Directions for this task: Output each entry in full so that the result matches the data exactly.

The records:

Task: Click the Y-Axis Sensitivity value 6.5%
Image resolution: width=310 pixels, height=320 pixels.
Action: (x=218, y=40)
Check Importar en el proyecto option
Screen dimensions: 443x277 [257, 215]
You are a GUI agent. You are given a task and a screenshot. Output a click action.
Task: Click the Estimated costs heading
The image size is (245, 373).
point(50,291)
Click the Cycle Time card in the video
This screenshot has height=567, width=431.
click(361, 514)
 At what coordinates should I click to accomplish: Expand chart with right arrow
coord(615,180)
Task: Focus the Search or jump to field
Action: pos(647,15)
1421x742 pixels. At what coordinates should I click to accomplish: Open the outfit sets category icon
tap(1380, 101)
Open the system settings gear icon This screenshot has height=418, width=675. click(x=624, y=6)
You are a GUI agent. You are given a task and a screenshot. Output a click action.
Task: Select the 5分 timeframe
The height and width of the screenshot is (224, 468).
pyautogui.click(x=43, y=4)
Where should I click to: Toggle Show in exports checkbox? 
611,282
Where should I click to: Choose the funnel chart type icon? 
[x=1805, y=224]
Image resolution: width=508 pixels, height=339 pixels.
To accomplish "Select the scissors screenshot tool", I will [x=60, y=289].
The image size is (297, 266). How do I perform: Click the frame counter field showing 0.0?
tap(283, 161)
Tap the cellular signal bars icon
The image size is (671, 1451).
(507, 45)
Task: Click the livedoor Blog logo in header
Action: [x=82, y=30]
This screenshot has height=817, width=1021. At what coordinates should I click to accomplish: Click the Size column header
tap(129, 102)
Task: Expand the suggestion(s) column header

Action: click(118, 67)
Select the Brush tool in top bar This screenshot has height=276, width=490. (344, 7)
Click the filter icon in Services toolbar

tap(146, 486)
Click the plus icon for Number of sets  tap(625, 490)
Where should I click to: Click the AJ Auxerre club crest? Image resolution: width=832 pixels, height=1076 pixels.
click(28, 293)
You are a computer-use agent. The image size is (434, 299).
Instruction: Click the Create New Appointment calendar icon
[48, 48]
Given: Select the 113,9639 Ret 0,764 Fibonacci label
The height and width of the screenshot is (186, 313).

Response to the exercise:
Task: Click the Y-Axis Sensitivity value 6.5%
Image resolution: width=310 pixels, height=320 pixels.
Action: (x=218, y=40)
Check Importar en el proyecto option
Screen dimensions: 443x277 [257, 215]
You are a GUI agent. You are given a task and a screenshot. Output a click action.
Task: Click the Estimated costs heading
The image size is (245, 373).
point(50,291)
Click the Cycle Time card in the video
This screenshot has height=567, width=431.
click(361, 514)
 At what coordinates should I click to accomplish: Expand chart with right arrow
coord(615,180)
Task: Focus the Search or jump to field
Action: pos(647,15)
1421x742 pixels. At what coordinates should I click to accomplish: Open the outfit sets category icon
tap(1380, 101)
Open the system settings gear icon This screenshot has height=418, width=675. click(x=624, y=6)
You are a GUI agent. You are given a task and a screenshot. Output a click action.
Task: Select the 5分 timeframe
The height and width of the screenshot is (224, 468).
pyautogui.click(x=43, y=4)
Where should I click to: Toggle Show in exports checkbox? 
611,282
Where should I click to: Choose the funnel chart type icon? 
[x=1805, y=224]
Image resolution: width=508 pixels, height=339 pixels.
To accomplish "Select the scissors screenshot tool", I will [x=60, y=289].
The image size is (297, 266). How do I perform: Click the frame counter field showing 0.0?
tap(283, 161)
Tap the cellular signal bars icon
The image size is (671, 1451).
(507, 45)
Task: Click the livedoor Blog logo in header
Action: [x=82, y=30]
This screenshot has height=817, width=1021. At what coordinates should I click to accomplish: Click the Size column header
tap(129, 102)
Task: Expand the suggestion(s) column header

Action: click(118, 67)
Select the Brush tool in top bar This screenshot has height=276, width=490. (344, 7)
Click the filter icon in Services toolbar

tap(146, 486)
Click the plus icon for Number of sets  tap(625, 490)
Where should I click to: Click the AJ Auxerre club crest? Image resolution: width=832 pixels, height=1076 pixels.
click(28, 293)
You are a computer-use agent. The image size is (434, 299).
Instruction: Click the Create New Appointment calendar icon
[48, 48]
Given: Select the 113,9639 Ret 0,764 Fibonacci label
The height and width of the screenshot is (186, 313).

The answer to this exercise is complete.